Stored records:
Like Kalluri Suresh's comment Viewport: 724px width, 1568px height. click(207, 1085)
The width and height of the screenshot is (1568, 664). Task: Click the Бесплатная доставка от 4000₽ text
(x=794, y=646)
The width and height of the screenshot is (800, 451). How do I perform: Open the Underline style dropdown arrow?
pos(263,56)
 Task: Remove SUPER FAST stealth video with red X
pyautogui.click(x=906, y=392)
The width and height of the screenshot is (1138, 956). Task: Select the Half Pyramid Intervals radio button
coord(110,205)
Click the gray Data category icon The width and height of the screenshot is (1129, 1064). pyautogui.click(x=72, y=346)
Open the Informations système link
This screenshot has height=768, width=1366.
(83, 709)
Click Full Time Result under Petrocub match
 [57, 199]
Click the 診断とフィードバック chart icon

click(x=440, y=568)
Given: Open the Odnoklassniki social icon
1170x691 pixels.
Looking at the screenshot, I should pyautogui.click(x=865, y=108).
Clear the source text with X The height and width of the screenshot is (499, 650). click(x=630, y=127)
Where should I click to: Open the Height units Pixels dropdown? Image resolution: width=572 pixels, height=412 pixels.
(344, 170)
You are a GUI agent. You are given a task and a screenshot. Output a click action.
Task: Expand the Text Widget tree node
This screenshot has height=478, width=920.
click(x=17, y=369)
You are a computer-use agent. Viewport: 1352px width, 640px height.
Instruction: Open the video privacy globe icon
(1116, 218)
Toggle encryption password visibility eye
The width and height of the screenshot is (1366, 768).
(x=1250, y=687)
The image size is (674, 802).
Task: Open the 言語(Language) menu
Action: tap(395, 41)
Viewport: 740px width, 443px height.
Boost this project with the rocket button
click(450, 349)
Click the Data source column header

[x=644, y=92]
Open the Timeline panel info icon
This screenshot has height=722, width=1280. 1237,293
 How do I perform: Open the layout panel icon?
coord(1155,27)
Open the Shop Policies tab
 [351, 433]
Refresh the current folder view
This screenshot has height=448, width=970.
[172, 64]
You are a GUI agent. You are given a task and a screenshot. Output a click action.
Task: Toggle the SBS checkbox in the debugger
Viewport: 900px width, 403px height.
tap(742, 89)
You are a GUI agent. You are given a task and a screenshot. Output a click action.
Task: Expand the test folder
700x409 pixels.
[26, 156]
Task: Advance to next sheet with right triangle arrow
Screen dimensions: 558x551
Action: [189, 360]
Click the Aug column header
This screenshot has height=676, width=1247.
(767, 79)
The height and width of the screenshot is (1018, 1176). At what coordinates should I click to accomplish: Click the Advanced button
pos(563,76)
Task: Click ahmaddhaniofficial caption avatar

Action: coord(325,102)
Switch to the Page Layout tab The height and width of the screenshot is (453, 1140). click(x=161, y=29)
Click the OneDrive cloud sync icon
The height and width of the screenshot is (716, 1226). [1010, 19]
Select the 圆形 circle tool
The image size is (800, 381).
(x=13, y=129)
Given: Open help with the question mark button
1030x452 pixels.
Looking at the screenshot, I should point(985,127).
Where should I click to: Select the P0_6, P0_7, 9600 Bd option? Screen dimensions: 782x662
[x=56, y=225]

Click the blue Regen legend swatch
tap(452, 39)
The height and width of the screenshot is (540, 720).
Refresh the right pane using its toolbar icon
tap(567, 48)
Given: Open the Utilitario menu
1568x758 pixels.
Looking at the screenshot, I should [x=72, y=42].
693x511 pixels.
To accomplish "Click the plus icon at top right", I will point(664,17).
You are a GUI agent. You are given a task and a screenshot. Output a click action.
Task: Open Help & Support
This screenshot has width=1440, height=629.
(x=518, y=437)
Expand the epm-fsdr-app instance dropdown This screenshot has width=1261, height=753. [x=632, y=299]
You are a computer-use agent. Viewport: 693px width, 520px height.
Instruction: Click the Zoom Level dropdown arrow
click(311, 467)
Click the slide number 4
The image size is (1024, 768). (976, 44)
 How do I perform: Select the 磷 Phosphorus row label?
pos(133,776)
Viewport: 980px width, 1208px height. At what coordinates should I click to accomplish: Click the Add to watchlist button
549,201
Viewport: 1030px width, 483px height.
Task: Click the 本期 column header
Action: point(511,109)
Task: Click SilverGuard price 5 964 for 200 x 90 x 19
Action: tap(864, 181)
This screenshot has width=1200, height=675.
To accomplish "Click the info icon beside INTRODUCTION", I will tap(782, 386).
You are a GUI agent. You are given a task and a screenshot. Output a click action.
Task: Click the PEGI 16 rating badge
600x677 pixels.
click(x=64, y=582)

_INSTRUCTIONS FOR THE TASK_: Look through the entries above and report each line where the string "will" occurs.

_RESPONSE TO THIS EXERCISE_:
To accomplish "Click the plus icon at top right", I will point(664,17).
To accomplish "Click the info icon beside INTRODUCTION", I will tap(782, 386).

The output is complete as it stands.